The Face Behind the Handle— Using neural networks to distinguish Donald Trump’s tweeting habits
Nearly every monumental declaration has had a face to it. In our age, we have a Twitter handle.
Throughout history, Presidents have made platforms for themselves to announce that major changes were coming. Franklin D. Roosevelt used his personal Fireside Chats to announce war on Japan and the US entrance into World War II, Ronald Regan reunited Germany through his iconic speech at the Berlin wall, and through a televised broadcast, John F. Kennedy announced that humanity’s dream of going to the moon would become reality. These moments hallmark world history, showing that an iconic message from iconic people never truly die.
However, times have changed:
While yes, this is a monumental event for global relations, it is also President Trump’s personal Twitter — his primary means of communication to the world.
From recognizing Israel’s sovereignty in Golan Heights to announcing $200 billion in new tariffs against China, these actions on Twitter have proven time and time again to have major impacts worldwide. In fact, J.P. Morgan even created a ‘Volfefe’ index to track volatility in US bond markets caused by tweets from @realDonaldTrump.
In the iconic televised events like the one where JFK brilliantly declares that yes, we ARE going to the moon, you can clearly see a high school AP Lang teacher’s checklist: What literary devices does he use? How does he present himself to the crowd? What is his ethos? (I apologize if I gave you a flashback)
However, there is one question that is almost never talked about but is all too vital: WHO IS SPEAKING?
Just because it comes from @realDonaldTrump does NOT mean that it is from (yes I’m doing this) the real Donald Trump. Don’t you think it would be important to know who is actually behind the wheel of the world’s most powerful Twitter account? Well, fortunately, there’s a theory.
A popular (conspiracy?) theory on the source of Donald Trump’s tweets is that his more diplomatic tweets are composed by staffers while he personally pens more divisive content. In order to identify who really composes his tweets, we trained several neural networks based on the existing theory.
Before 25 March 2017, tweets from @realDonaldTrump were posted from both and iPhone and an Android device. A popular theory was that Trump’s staffers posted tweets with an iPhone while Trump himself tweeted from his Android. Although Trump switched to an iPhone in 2017, we decided to test this theory out and see if we could determine the source of each tweet based on the text.
Here’s a decent example of two differently labeled tweets:
Quite the contrast isn’t it?
What we did
In order to classify tweets as staff-tweeted or Trump-tweeted, we used a catalogue of tweets archived by the Trump Twitter Archive and separated them into two sets, pre- and post- March 2017. Within the pre-March 2017 set, we filtered out tweets that were posted from other sources like Twitter for Web and used the Android and iPhone tweets to build our ground truth dataset.
Here we have a plot of the frequency of tweets based on device type and we find that in general, tweets from an Android device (Trump himself) are less frequent than those from an iPhone (his staff members).

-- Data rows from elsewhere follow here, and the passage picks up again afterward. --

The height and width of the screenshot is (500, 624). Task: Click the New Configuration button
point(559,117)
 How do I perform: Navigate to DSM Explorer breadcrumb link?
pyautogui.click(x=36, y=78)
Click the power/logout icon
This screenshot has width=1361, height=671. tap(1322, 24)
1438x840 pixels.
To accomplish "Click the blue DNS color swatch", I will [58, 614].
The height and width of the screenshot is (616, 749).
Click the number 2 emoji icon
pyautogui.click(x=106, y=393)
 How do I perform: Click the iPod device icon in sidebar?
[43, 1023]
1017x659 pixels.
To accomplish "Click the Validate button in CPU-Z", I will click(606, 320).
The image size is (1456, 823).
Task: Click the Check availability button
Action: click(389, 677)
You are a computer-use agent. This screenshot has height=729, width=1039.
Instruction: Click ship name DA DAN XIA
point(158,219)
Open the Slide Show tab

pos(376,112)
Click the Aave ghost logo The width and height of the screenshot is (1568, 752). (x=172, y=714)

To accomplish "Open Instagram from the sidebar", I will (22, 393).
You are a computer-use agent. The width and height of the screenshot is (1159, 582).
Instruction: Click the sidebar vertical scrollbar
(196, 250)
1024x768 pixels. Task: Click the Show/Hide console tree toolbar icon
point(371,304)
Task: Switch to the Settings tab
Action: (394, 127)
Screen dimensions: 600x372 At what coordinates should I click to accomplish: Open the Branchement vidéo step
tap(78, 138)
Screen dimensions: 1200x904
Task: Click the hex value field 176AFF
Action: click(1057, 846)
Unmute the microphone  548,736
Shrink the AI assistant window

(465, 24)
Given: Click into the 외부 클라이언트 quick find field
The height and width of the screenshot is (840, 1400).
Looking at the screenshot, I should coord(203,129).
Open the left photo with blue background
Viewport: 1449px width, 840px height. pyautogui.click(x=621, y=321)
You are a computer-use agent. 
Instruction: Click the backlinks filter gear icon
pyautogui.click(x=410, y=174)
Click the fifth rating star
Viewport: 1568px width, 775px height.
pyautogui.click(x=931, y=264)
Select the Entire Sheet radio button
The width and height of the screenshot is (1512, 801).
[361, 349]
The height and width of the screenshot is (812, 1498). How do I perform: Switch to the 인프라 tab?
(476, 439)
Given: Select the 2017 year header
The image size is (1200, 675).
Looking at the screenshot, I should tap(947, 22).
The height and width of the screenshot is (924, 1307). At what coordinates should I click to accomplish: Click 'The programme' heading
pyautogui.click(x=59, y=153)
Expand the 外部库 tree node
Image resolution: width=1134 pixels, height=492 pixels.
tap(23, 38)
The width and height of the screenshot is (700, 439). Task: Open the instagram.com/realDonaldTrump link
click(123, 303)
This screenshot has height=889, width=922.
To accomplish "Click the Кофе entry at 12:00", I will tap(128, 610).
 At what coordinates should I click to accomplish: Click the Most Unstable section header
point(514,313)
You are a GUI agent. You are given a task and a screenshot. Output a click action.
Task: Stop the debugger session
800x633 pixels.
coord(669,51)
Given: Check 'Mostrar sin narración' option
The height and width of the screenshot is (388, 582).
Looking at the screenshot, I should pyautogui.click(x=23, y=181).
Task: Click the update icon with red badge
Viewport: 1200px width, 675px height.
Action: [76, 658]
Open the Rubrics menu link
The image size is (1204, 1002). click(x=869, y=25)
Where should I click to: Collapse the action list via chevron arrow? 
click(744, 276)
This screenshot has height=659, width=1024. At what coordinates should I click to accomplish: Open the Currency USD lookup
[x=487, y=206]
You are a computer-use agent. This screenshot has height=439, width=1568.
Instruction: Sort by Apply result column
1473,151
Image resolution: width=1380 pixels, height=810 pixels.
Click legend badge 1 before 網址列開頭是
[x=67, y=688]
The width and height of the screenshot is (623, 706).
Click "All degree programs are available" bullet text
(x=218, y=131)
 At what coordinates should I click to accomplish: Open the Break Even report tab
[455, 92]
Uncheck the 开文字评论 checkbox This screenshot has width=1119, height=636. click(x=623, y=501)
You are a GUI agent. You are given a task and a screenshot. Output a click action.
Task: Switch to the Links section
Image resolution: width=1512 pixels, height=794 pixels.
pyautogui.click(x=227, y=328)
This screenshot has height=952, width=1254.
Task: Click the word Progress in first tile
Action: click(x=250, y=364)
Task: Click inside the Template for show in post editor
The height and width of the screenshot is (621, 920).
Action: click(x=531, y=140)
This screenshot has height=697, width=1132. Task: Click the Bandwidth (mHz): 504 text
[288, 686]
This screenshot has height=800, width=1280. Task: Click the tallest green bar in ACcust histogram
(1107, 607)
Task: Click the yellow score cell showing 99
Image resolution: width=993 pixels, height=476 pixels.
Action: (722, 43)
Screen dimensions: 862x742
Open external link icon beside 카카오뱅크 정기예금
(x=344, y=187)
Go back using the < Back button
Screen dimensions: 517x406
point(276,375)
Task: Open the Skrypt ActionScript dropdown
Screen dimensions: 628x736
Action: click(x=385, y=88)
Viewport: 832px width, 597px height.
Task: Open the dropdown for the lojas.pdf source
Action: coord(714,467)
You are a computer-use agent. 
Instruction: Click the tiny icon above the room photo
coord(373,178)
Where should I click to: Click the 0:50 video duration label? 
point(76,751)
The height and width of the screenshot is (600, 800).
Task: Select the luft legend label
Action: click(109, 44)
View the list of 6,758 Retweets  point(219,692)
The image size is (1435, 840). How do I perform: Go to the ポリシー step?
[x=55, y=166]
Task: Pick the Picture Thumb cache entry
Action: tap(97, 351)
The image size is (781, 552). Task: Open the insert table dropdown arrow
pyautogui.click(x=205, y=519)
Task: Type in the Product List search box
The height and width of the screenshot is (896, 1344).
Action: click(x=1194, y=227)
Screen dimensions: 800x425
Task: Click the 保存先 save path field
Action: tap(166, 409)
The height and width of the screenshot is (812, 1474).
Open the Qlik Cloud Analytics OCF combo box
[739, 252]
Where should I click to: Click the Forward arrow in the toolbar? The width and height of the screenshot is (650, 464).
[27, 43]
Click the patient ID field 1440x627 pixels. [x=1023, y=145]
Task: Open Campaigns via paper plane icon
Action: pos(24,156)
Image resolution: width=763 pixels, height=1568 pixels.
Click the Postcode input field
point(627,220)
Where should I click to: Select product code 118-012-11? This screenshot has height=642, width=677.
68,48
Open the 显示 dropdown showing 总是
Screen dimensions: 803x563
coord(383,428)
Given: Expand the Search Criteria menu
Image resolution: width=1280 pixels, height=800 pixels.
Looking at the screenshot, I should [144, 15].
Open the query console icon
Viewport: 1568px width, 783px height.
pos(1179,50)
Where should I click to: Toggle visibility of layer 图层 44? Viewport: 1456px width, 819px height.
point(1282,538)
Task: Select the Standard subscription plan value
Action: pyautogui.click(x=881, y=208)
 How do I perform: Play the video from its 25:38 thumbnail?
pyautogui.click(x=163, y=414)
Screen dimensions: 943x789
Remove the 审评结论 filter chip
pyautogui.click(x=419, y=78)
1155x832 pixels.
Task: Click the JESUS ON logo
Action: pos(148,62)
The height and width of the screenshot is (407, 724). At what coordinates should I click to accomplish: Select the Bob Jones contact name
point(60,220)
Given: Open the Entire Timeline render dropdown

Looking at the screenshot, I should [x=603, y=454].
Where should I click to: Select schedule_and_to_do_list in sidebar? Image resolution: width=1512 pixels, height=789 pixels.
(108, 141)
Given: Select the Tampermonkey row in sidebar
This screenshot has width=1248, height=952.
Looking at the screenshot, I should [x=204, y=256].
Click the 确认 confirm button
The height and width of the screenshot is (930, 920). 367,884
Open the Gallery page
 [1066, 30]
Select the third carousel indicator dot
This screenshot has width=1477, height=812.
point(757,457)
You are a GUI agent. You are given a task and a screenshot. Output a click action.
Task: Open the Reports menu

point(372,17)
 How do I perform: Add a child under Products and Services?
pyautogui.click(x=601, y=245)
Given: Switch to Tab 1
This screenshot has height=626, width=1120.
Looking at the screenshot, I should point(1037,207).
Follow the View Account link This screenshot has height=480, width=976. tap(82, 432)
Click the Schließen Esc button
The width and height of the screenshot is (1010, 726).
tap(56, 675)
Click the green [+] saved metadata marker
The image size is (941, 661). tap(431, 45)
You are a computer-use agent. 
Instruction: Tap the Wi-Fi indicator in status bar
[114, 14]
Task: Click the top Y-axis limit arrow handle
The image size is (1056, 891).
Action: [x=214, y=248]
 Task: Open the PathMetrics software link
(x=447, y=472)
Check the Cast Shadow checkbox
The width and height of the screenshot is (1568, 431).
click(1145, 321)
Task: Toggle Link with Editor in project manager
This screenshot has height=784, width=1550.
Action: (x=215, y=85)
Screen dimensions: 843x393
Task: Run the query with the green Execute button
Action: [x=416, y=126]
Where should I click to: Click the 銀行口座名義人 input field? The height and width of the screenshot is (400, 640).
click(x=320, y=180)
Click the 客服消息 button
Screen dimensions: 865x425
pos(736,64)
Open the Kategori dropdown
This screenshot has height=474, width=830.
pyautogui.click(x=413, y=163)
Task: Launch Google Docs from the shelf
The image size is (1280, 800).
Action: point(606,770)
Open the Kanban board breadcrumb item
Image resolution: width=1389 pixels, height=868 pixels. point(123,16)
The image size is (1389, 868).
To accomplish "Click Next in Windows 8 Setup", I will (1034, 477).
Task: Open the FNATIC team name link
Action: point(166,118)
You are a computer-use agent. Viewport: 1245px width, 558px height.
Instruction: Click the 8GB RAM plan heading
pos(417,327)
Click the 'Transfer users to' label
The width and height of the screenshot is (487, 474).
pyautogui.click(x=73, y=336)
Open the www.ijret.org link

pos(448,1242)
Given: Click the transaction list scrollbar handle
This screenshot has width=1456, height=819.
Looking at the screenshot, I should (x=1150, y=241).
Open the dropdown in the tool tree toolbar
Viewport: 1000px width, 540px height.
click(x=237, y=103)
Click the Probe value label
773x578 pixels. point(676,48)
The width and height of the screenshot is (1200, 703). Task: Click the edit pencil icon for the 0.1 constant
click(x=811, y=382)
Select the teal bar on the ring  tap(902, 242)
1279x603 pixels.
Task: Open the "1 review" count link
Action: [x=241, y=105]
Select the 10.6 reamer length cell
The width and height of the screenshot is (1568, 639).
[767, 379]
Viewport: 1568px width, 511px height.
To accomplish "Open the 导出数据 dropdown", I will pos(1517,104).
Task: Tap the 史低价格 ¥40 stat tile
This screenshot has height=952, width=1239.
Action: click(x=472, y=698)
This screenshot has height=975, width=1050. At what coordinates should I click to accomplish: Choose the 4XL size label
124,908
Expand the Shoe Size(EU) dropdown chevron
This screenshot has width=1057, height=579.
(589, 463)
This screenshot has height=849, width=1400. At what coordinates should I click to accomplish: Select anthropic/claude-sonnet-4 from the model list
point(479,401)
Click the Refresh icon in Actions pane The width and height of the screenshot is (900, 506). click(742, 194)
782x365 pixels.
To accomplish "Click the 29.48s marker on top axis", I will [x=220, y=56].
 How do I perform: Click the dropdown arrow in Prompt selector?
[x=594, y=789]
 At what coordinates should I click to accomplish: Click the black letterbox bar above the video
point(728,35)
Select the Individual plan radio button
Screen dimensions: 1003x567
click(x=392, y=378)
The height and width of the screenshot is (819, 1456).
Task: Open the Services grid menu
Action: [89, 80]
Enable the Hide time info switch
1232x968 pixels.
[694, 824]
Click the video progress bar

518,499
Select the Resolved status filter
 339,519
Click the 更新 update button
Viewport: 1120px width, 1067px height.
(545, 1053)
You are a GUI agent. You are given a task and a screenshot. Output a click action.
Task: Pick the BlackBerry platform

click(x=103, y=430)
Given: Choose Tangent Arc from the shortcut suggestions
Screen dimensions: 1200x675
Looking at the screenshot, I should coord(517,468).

Inspecting the distribution plot, we note the big peak around 140 characters from both devices but more so from Androids. This can be attributed to the character limit on tweets — it was kept at 140 characters per tweet since the founding of Twitter in 2007, largely influenced by the 160-character limit for SMS messages. However, since late 2017, the limit was doubled to 280 characters which is evident by the rightmost peak for iPhone tweets in the distribution plot. These two plots speak to the apparent bias in our dataset, heavily skewed towards iPhones with almost three times as many data points as well as a heavier distribution past the old 140-character limit.
Preparing Data
As with any neural network, some preprocessing is in order:
Tokenizing & Formatting
Tokenization maps each word to an index in a dictionary. In order to prepare the data to be passed into the neural network, the tweets are first tokenized using Keras’s Tokenizer
module. Once the test and training set are tokenized, we had to decide on a way to keep the input size consistent. We thought that cropping the tweets by a length would cause us to lose data, so we chose to pad the tweets. We chose to pad the input by a length of 65 words since the longest tweet we found was 50 words and we wanted a comfortable margin for future tweets.
Embedding
In order to construct our word embeddings, we found a preprocessed global vector (GloVe) word model on Kaggle. This type of model maps the relationship between two words in a matrix and scores the relationship on a value of -1 to 1. This is a very common method for generating the weights for a word embedding layer. First, we created a dictionary of words that appeared within our dataset, then created an embedding matrix by parsing those words and their embedding values out of the GloVe text file.
Balancing
As seen previously, our data is highly skewed. There are significantly more tweets from iPhones compared to Androids. Training on this skewed dataset runs the risk of a biased model, meaning that the model would over-predict iPhones and still be correct most of the time. Thus, we attempted to tackle this problem by training our model with balanced batches. We did this by using the under sampling technique which takes smaller samples from iPhone tweets and this helps our models make more reliable predictions since it is exposed to a balanced set of training data.
Train/Test Split
After all the data has been scraped into the JSON file, the text and source from each tweet is passed into sklearn’s train_test_split
in order to generate a training and validation set.
Modeling
We selected five different architectures to train our dataset on. We first looked at a basic feed forward network to set as a baseline, then looked at four other models that are popular in NLP. This wasn’t done to fine-tune hyperparameters, but rather to explore various popular architectures which could later be expanded into more elaborate and precise models.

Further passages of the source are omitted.